From what we see - there is very little managing of enterprise level assets in most EAM systems and a great deal of maintenance accounting.

Examples of Maintenance Accounting include:

  • Labor hours
  • Labor cost
  • Parts used
  • Part cost
  • Time between failures
  • Time to repair
  • Failure code

What we often do not see is anything related to life cycle cost, operating cost, including energy, design, development and commissioning details, and after the asset is depreciated and used - decommissioning and disposal. In addition we usually see no indications of asset health or asset performance in these Enterprise Asset Management Systems.
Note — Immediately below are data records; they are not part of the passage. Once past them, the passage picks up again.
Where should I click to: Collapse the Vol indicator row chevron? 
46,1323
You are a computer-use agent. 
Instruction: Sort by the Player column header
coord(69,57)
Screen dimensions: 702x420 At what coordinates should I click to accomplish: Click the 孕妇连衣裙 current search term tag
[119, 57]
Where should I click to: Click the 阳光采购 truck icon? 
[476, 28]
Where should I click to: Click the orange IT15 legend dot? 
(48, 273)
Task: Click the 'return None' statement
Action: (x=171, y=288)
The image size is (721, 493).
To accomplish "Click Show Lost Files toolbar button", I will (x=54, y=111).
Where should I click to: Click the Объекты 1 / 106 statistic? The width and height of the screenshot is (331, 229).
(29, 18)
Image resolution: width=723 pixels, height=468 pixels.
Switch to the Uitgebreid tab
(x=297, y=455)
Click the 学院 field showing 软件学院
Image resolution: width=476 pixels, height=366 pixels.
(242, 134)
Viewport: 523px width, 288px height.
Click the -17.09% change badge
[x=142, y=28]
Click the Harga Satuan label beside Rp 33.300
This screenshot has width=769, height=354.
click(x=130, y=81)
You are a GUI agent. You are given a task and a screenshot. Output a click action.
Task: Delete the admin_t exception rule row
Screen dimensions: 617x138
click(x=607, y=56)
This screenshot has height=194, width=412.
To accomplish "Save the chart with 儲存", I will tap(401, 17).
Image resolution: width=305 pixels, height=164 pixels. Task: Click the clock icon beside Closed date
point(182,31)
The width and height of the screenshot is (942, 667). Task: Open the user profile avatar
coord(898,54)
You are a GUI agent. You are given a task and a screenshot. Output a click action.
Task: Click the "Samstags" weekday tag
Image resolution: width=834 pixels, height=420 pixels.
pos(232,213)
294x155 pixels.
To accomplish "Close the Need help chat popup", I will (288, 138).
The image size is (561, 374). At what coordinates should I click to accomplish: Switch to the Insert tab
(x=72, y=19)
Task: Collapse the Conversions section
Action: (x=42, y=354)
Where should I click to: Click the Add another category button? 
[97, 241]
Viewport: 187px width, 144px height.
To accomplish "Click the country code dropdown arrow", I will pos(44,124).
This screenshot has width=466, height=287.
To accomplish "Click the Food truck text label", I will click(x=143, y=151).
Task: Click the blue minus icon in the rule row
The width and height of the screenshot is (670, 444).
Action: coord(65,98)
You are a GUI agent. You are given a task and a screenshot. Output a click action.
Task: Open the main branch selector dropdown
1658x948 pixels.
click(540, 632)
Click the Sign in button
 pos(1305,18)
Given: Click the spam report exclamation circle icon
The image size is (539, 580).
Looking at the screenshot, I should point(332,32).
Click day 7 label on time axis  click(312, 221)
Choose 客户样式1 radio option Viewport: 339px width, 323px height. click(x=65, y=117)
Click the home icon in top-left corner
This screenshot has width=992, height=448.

So while asset owners may think they are getting full Enterprise Level Asset Management with an EAM System - what they are usually getting is failure historian and maintenance cost tracker.

So why are they called Enterprise Asset Management? In one word - Marketing.

How much management support would be generated by a request for a new $10 million Maintenance Accounting System? The M word is a "dirty" word in most companies and most vendors steer clear!

Marketers sell the dream of using EAM to manage assets when it mostly manages maintenance - and really does best when used for maintenance transaction tracking and recording.

The great news is that there are many plug in application for most of the elements lacking from an EAM however it is important to have an understanding of Asset Management prior to a leap into a new EAM system.